John L. Holgerson, Committee for Public Counsel Services, for the defendant.
The following submitted briefs for amici curiae:
Susan M. Basham & Fernando Laguarda for National Network to End Domestic Violence & others.
Toni G. Wolfman, Claire Laporte, Audrey C. Mark, & Marie E. Burke for the Domestic Violence Council.
WILKINS, C.J. A judge in the Superior Court entered an order of contempt against the appellant, New Hope, Inc. (New Hope), a counselling center for victims of domestic violence and shelter
for battered women. On motion of the defendant, who is charged with rape, armed assault in a dwelling, and violation of an order issued pursuant to G. L. c. 209A, another judge in that court had ordered that New Hope produce the counselling records of the alleged victim for an in camera inspection for exculpatory evidence. New Hope declined to comply with that order which had been entered pursuant to G. L. c. 233, s. 20K, inserted by St. 1986, c. 492 (s. 20K). The judge who entered the contempt order stayed the judgment pending appeal. We transferred New Hope's appeal here on our own motion.

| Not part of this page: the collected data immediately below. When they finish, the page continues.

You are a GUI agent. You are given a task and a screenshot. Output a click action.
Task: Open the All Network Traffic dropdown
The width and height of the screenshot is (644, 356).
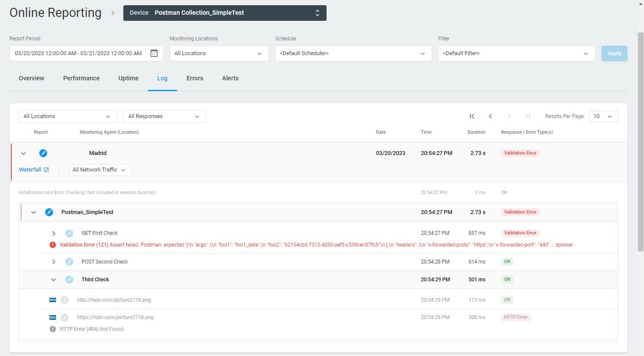click(x=99, y=169)
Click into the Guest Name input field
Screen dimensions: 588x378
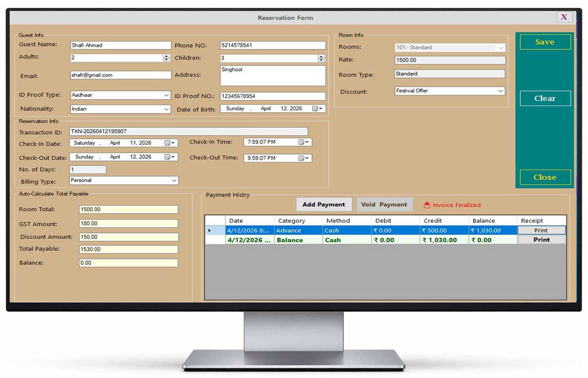point(120,45)
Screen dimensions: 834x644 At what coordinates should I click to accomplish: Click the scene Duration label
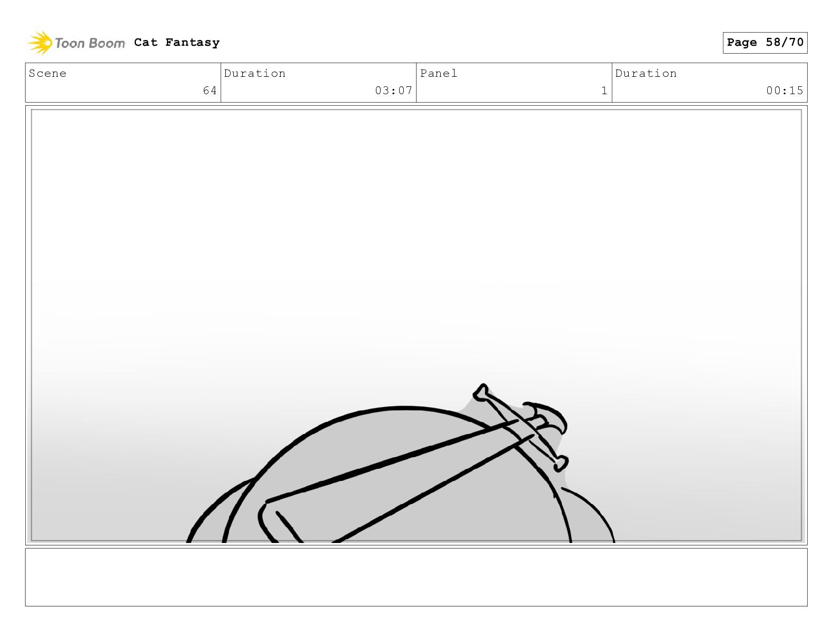pos(255,73)
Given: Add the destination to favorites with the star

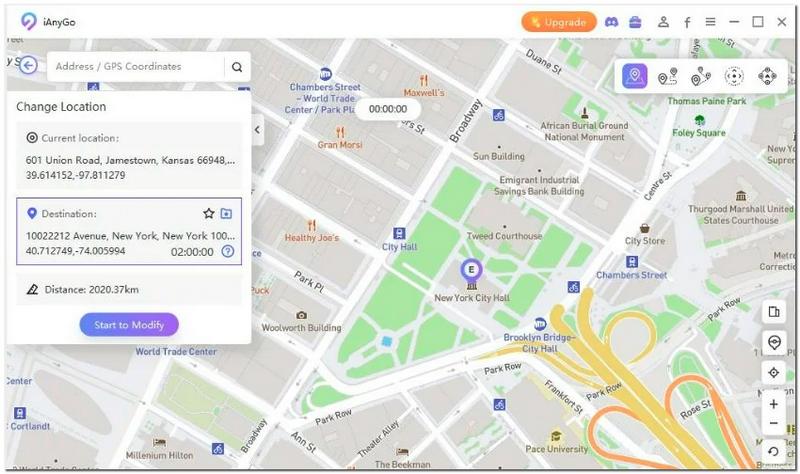Looking at the screenshot, I should pyautogui.click(x=209, y=213).

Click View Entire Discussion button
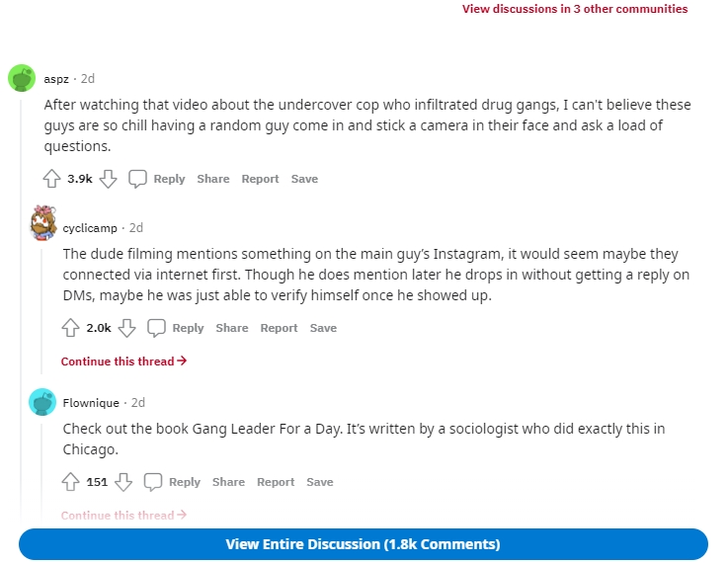pos(364,544)
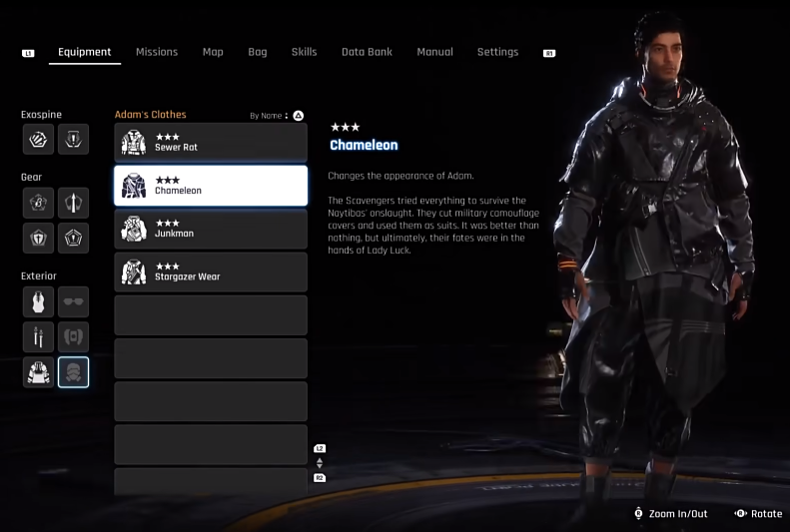Viewport: 790px width, 532px height.
Task: Click the list scroll arrows indicator
Action: [320, 463]
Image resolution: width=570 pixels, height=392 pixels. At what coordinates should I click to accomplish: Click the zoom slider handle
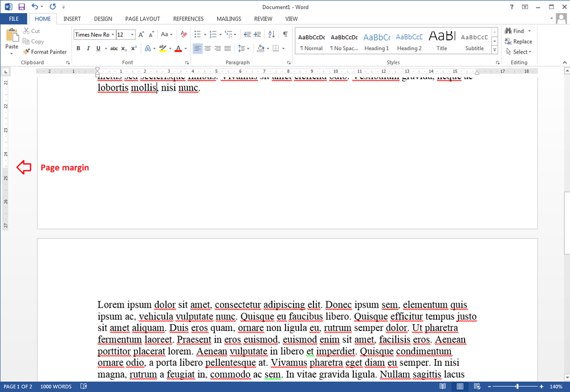(518, 386)
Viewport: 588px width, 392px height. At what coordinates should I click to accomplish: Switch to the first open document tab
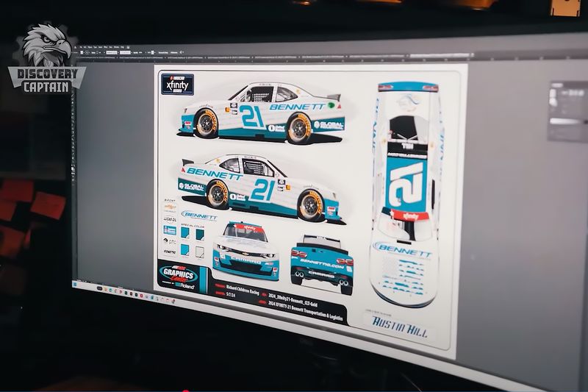pos(96,58)
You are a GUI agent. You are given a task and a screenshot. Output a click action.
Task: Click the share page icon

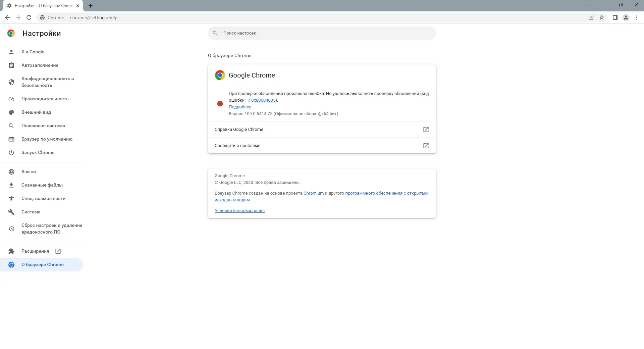point(591,17)
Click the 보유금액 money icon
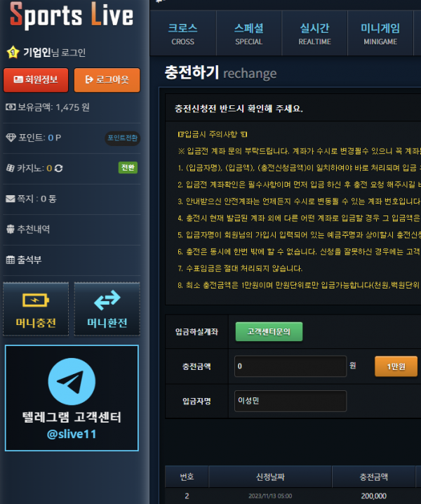 click(x=11, y=107)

Section 20K, whose substantive provisions are set forth in the margin, [Note 1] states that, "[a] domestic violence victims' counselor shall not disclose [a] confidential communication without the prior written consent of the victim, except as hereinafter provided." A confidential communication of a victim is not subject to discovery in any civil, legislative, or administrative proceeding without the written consent of the victim. In a criminal proceeding, a confidential communication is "subject to discovery and shall be admissible as evidence but only to the extent of information contained therein which is exculpatory in relation to the defendant," and only after a judge shall have examined the confidential communication and determined that the communication contains exculpatory information.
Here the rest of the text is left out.